►

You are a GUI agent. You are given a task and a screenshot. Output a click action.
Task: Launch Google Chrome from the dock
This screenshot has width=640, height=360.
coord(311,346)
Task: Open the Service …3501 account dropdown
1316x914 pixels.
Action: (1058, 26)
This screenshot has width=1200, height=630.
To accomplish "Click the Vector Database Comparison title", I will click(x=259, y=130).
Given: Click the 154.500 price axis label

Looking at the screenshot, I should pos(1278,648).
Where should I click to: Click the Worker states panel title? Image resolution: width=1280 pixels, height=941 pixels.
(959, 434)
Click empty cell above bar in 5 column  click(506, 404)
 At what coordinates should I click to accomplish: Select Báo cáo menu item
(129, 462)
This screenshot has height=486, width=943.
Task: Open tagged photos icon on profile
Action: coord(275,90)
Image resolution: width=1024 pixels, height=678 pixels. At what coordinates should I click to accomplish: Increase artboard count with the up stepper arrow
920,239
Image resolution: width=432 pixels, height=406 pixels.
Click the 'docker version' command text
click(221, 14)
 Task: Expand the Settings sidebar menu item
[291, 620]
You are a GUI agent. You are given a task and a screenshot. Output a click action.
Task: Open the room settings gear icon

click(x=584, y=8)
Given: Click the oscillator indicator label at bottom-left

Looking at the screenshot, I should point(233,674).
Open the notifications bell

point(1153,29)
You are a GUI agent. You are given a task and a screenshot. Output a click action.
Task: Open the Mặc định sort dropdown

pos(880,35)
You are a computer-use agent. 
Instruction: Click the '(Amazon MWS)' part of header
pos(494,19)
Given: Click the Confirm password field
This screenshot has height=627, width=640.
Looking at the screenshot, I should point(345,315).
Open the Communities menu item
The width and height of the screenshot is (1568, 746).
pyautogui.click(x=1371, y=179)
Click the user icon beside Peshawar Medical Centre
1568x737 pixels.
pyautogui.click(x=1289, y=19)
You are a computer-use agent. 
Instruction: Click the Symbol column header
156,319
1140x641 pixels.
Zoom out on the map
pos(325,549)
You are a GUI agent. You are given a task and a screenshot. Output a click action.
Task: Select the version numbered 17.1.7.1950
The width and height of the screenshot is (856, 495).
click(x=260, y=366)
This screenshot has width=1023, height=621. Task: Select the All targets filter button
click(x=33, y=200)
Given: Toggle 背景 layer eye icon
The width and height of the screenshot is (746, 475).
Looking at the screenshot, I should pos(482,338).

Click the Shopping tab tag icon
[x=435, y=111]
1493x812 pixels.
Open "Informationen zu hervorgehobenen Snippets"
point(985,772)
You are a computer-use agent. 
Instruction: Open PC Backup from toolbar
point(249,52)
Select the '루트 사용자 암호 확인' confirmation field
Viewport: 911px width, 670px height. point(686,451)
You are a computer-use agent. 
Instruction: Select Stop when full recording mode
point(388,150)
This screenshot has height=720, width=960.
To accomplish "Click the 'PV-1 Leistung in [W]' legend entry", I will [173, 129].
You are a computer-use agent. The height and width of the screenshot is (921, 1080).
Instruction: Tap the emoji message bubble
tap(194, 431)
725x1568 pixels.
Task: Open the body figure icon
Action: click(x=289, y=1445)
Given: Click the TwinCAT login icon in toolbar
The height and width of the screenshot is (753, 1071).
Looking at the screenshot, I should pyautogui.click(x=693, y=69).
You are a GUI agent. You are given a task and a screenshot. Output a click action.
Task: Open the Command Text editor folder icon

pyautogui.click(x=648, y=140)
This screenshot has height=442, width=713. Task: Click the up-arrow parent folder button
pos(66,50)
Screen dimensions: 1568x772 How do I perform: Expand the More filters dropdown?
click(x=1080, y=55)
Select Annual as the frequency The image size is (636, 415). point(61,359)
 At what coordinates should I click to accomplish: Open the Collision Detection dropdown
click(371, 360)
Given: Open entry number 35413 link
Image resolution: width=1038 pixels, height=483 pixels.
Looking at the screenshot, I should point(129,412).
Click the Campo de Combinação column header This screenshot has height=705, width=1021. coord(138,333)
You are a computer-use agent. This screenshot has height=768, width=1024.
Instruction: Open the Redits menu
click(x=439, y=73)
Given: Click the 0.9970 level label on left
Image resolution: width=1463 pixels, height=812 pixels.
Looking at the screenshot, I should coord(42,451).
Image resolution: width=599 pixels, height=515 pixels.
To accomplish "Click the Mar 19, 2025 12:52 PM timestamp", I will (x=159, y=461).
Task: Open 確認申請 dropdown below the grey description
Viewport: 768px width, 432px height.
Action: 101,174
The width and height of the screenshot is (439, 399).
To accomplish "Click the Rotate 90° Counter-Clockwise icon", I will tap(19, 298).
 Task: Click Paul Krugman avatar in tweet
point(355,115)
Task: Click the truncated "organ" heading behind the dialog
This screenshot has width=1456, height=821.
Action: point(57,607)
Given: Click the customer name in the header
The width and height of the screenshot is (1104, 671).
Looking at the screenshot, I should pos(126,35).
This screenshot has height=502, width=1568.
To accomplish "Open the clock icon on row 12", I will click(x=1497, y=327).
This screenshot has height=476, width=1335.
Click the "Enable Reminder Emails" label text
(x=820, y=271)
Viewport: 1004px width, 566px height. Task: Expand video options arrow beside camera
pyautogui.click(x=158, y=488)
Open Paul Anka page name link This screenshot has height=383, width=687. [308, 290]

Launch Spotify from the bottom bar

◄

▶ _Directions for this task_
Your answer should be the whole listing above, repeated exactly as it appears.

▶ _Problem solution_
You are a GUI agent. You are given a task and a screenshot. Output a click action.
Task: Launch Google Chrome from the dock
This screenshot has width=640, height=360.
coord(311,346)
Task: Open the Service …3501 account dropdown
1316x914 pixels.
Action: (1058, 26)
This screenshot has width=1200, height=630.
To accomplish "Click the Vector Database Comparison title", I will click(x=259, y=130).
Given: Click the 154.500 price axis label

Looking at the screenshot, I should pos(1278,648).
Where should I click to: Click the Worker states panel title? Image resolution: width=1280 pixels, height=941 pixels.
(959, 434)
Click empty cell above bar in 5 column  click(506, 404)
 At what coordinates should I click to accomplish: Select Báo cáo menu item
(129, 462)
This screenshot has height=486, width=943.
Task: Open tagged photos icon on profile
Action: coord(275,90)
Image resolution: width=1024 pixels, height=678 pixels. At what coordinates should I click to accomplish: Increase artboard count with the up stepper arrow
920,239
Image resolution: width=432 pixels, height=406 pixels.
Click the 'docker version' command text
click(221, 14)
 Task: Expand the Settings sidebar menu item
[291, 620]
You are a GUI agent. You are given a task and a screenshot. Output a click action.
Task: Open the room settings gear icon

click(x=584, y=8)
Given: Click the oscillator indicator label at bottom-left

Looking at the screenshot, I should point(233,674).
Open the notifications bell

point(1153,29)
You are a GUI agent. You are given a task and a screenshot. Output a click action.
Task: Open the Mặc định sort dropdown

pos(880,35)
You are a computer-use agent. 
Instruction: Click the '(Amazon MWS)' part of header
pos(494,19)
Given: Click the Confirm password field
This screenshot has height=627, width=640.
Looking at the screenshot, I should point(345,315).
Open the Communities menu item
The width and height of the screenshot is (1568, 746).
pyautogui.click(x=1371, y=179)
Click the user icon beside Peshawar Medical Centre
1568x737 pixels.
pyautogui.click(x=1289, y=19)
You are a computer-use agent. 
Instruction: Click the Symbol column header
156,319
1140x641 pixels.
Zoom out on the map
pos(325,549)
You are a GUI agent. You are given a task and a screenshot. Output a click action.
Task: Select the version numbered 17.1.7.1950
The width and height of the screenshot is (856, 495).
click(x=260, y=366)
This screenshot has width=1023, height=621. Task: Select the All targets filter button
click(x=33, y=200)
Given: Toggle 背景 layer eye icon
The width and height of the screenshot is (746, 475).
Looking at the screenshot, I should pos(482,338).

Click the Shopping tab tag icon
[x=435, y=111]
1493x812 pixels.
Open "Informationen zu hervorgehobenen Snippets"
point(985,772)
You are a computer-use agent. 
Instruction: Open PC Backup from toolbar
point(249,52)
Select the '루트 사용자 암호 확인' confirmation field
Viewport: 911px width, 670px height. point(686,451)
You are a computer-use agent. 
Instruction: Select Stop when full recording mode
point(388,150)
This screenshot has height=720, width=960.
To accomplish "Click the 'PV-1 Leistung in [W]' legend entry", I will [173, 129].
You are a computer-use agent. The height and width of the screenshot is (921, 1080).
Instruction: Tap the emoji message bubble
tap(194, 431)
725x1568 pixels.
Task: Open the body figure icon
Action: click(x=289, y=1445)
Given: Click the TwinCAT login icon in toolbar
The height and width of the screenshot is (753, 1071).
Looking at the screenshot, I should pyautogui.click(x=693, y=69).
You are a GUI agent. You are given a task and a screenshot. Output a click action.
Task: Open the Command Text editor folder icon

pyautogui.click(x=648, y=140)
This screenshot has height=442, width=713. Task: Click the up-arrow parent folder button
pos(66,50)
Screen dimensions: 1568x772 How do I perform: Expand the More filters dropdown?
click(x=1080, y=55)
Select Annual as the frequency The image size is (636, 415). point(61,359)
 At what coordinates should I click to accomplish: Open the Collision Detection dropdown
click(371, 360)
Given: Open entry number 35413 link
Image resolution: width=1038 pixels, height=483 pixels.
Looking at the screenshot, I should point(129,412).
Click the Campo de Combinação column header This screenshot has height=705, width=1021. coord(138,333)
You are a computer-use agent. This screenshot has height=768, width=1024.
Instruction: Open the Redits menu
click(x=439, y=73)
Given: Click the 0.9970 level label on left
Image resolution: width=1463 pixels, height=812 pixels.
Looking at the screenshot, I should coord(42,451).
Image resolution: width=599 pixels, height=515 pixels.
To accomplish "Click the Mar 19, 2025 12:52 PM timestamp", I will (x=159, y=461).
Task: Open 確認申請 dropdown below the grey description
Viewport: 768px width, 432px height.
Action: 101,174
The width and height of the screenshot is (439, 399).
To accomplish "Click the Rotate 90° Counter-Clockwise icon", I will tap(19, 298).
 Task: Click Paul Krugman avatar in tweet
point(355,115)
Task: Click the truncated "organ" heading behind the dialog
This screenshot has width=1456, height=821.
Action: point(57,607)
Given: Click the customer name in the header
The width and height of the screenshot is (1104, 671).
Looking at the screenshot, I should pos(126,35).
This screenshot has height=502, width=1568.
To accomplish "Open the clock icon on row 12", I will click(x=1497, y=327).
This screenshot has height=476, width=1335.
Click the "Enable Reminder Emails" label text
(x=820, y=271)
Viewport: 1004px width, 566px height. Task: Expand video options arrow beside camera
pyautogui.click(x=158, y=488)
Open Paul Anka page name link This screenshot has height=383, width=687. [308, 290]

Launch Spotify from the bottom bar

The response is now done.